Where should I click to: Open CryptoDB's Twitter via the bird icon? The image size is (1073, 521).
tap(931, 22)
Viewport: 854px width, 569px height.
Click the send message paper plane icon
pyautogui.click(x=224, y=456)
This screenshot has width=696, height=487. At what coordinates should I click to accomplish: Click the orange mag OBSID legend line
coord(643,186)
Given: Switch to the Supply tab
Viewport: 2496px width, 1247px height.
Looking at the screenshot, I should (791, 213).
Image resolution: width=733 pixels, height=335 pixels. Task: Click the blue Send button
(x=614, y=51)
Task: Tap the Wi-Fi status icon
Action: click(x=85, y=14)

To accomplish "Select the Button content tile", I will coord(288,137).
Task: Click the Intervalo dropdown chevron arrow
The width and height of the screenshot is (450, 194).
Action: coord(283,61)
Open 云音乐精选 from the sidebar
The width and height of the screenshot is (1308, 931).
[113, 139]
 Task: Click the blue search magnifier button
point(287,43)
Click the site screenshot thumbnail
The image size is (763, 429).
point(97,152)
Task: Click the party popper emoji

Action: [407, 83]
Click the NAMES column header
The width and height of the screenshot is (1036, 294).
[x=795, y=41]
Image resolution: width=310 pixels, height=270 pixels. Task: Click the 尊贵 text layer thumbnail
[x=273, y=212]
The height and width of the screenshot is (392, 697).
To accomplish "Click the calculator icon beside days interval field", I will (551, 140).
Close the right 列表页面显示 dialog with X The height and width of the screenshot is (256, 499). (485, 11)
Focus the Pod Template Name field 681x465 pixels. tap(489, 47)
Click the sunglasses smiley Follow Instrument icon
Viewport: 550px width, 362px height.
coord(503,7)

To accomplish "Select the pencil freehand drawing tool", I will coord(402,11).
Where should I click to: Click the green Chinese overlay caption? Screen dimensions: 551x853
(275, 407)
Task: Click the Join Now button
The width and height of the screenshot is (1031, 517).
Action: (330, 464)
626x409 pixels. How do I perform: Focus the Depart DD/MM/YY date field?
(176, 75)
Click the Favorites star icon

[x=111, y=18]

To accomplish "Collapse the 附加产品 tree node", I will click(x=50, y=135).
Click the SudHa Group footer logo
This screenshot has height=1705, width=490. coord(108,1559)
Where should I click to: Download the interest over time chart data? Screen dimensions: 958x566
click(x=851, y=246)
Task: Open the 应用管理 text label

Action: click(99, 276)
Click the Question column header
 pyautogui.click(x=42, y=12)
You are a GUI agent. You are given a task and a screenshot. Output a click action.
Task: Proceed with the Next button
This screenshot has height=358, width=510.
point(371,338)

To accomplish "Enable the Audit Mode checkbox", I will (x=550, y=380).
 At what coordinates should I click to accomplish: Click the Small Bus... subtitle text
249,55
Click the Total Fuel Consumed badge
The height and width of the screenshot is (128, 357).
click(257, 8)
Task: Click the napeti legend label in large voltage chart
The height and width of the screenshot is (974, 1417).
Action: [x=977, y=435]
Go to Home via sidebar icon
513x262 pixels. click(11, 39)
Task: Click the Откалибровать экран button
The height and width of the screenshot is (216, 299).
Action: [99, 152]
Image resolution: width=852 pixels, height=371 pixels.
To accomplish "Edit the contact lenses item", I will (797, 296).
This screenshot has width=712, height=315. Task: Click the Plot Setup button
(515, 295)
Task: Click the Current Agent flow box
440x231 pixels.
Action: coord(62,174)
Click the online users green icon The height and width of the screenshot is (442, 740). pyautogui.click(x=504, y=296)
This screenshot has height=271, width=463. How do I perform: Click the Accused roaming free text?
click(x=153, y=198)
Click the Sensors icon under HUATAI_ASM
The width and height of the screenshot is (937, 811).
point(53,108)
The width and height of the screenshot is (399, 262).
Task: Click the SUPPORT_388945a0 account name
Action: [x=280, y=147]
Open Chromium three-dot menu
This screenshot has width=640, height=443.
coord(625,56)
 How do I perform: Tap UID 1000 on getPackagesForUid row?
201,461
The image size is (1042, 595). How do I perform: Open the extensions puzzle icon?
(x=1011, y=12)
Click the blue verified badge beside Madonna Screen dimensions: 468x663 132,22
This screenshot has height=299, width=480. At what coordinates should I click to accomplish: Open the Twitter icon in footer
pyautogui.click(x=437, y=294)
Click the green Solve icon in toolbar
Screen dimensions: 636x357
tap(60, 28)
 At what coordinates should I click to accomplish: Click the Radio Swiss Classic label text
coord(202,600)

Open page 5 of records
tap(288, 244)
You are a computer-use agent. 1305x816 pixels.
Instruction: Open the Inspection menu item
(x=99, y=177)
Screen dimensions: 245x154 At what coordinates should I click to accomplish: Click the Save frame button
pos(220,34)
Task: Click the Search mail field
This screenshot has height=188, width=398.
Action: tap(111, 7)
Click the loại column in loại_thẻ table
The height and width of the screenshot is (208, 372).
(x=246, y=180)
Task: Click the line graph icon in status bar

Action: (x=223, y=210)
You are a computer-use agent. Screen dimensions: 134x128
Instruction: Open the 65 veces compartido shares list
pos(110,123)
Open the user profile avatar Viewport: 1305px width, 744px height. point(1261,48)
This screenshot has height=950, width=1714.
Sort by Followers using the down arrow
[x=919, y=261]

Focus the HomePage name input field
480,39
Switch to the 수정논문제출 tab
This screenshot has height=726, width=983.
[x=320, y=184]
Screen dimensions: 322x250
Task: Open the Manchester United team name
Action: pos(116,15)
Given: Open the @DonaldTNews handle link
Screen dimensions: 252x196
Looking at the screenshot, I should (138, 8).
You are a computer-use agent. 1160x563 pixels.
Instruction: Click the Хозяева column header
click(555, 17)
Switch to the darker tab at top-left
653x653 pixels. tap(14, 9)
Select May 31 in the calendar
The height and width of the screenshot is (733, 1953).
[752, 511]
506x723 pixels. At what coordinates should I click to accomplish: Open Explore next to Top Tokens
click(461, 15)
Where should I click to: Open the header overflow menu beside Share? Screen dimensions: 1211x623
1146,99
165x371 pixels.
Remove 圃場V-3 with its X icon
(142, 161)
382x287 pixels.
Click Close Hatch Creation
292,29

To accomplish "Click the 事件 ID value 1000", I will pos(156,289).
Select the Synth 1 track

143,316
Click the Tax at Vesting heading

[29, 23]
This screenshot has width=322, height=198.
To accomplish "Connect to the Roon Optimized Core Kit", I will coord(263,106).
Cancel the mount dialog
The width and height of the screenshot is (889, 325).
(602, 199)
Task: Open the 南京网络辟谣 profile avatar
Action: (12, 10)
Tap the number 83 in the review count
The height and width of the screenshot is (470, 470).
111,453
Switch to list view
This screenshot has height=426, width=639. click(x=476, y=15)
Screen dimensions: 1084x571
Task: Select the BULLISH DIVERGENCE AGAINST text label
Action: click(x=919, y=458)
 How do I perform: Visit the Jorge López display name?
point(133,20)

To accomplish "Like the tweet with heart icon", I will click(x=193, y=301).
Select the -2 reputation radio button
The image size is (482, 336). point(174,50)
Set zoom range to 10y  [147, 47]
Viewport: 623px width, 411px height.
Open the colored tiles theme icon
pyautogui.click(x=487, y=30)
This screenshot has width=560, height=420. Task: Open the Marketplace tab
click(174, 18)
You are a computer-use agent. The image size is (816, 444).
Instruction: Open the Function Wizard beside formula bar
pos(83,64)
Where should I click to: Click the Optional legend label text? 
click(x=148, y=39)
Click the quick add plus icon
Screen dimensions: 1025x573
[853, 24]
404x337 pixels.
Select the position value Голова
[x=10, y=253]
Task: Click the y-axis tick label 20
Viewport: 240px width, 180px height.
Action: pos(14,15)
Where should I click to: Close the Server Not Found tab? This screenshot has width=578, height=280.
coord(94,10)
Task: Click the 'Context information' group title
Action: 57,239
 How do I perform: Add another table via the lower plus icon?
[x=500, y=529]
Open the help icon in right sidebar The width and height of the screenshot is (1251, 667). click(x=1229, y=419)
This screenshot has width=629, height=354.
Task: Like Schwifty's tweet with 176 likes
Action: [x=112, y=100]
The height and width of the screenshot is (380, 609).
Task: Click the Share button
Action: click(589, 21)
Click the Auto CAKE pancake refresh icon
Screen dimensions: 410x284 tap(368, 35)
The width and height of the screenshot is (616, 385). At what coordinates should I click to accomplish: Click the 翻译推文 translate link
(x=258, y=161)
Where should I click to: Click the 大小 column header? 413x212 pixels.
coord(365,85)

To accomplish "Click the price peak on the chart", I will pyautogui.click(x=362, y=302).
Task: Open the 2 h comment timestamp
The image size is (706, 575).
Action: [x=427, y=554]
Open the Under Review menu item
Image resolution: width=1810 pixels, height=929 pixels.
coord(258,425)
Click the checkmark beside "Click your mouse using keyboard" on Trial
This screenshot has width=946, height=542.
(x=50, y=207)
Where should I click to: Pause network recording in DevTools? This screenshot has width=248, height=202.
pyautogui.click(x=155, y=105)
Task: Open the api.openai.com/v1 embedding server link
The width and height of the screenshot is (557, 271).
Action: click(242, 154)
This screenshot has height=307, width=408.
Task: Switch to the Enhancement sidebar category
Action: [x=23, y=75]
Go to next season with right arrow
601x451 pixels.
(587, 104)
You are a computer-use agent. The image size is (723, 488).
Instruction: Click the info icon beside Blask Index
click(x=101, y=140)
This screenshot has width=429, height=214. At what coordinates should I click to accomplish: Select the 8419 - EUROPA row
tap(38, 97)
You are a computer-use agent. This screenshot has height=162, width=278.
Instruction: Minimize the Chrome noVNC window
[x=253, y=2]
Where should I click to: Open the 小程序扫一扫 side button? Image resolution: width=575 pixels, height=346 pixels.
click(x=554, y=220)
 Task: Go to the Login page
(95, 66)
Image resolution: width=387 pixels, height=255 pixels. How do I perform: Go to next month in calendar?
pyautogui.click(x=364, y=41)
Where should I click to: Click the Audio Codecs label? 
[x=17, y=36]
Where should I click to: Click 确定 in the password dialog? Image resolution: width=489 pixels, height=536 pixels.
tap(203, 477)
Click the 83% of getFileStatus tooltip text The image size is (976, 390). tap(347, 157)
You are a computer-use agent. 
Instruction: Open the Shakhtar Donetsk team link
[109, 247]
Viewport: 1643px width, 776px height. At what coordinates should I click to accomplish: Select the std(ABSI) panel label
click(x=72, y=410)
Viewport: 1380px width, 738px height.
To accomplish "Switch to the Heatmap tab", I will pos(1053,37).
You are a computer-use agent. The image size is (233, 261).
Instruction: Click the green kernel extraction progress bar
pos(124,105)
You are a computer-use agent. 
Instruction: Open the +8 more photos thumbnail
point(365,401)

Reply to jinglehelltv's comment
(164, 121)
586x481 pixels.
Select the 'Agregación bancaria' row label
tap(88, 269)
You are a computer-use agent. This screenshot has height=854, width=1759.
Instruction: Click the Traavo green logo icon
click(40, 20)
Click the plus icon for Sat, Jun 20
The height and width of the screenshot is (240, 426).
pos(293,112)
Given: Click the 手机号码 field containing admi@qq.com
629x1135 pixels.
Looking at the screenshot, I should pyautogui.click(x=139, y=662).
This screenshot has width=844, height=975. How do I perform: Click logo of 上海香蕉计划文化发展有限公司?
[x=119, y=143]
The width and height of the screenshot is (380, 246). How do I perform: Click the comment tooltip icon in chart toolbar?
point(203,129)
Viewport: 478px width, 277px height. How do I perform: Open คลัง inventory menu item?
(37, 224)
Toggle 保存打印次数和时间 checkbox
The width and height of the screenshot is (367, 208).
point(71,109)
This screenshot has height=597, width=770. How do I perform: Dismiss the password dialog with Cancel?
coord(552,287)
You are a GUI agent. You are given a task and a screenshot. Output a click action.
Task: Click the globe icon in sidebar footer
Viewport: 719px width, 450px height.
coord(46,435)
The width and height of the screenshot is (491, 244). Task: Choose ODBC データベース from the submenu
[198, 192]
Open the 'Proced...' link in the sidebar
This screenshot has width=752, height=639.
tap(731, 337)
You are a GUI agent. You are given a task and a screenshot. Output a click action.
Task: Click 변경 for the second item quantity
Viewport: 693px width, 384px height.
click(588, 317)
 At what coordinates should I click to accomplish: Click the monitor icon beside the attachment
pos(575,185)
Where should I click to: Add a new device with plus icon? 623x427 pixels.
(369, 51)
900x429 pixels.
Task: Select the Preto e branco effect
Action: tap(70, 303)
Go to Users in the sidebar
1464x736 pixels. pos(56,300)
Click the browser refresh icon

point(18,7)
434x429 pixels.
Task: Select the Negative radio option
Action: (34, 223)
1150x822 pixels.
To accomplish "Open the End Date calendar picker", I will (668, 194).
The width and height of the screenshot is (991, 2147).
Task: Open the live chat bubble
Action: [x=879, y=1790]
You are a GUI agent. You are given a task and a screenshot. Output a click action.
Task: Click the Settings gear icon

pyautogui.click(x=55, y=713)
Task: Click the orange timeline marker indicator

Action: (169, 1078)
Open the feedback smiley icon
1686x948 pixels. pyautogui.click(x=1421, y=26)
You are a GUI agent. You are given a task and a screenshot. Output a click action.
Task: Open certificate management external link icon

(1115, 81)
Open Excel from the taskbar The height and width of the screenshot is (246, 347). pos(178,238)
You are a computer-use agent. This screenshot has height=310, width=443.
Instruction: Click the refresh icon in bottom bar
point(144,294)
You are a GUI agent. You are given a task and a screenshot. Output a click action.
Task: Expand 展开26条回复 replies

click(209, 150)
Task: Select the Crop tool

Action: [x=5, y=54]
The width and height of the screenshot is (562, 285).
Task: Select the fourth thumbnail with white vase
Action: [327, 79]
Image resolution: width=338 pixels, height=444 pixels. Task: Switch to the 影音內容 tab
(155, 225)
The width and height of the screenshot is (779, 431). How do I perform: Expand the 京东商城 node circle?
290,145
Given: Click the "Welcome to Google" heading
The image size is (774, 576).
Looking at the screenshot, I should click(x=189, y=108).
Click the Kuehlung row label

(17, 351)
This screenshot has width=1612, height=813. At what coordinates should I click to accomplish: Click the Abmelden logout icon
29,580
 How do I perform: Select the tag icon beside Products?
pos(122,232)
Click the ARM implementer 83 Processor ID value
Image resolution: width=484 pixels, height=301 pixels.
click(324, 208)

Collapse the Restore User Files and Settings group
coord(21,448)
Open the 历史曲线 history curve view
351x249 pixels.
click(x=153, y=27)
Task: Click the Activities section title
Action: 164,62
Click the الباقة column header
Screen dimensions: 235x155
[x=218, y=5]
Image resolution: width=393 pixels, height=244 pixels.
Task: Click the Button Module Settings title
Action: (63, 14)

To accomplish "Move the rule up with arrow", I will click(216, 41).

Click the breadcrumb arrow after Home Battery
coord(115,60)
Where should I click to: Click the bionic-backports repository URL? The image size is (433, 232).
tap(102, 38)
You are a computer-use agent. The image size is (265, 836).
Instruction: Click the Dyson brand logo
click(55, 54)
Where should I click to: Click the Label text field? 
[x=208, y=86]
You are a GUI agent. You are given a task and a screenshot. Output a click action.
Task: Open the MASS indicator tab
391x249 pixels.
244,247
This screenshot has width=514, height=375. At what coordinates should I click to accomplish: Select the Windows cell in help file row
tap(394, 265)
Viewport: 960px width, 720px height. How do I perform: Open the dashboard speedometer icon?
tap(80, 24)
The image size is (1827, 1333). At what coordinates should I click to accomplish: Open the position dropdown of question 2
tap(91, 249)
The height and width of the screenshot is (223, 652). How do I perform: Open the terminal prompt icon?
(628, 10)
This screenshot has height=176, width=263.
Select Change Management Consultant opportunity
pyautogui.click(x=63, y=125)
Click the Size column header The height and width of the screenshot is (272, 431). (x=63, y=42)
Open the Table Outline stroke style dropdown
******************************
Task to carry out: The answer must consist of every line in the records above that contains the word "badge".

Solution below:
Click the Total Fuel Consumed badge
Click the blue verified badge beside Madonna Screen dimensions: 468x663 132,22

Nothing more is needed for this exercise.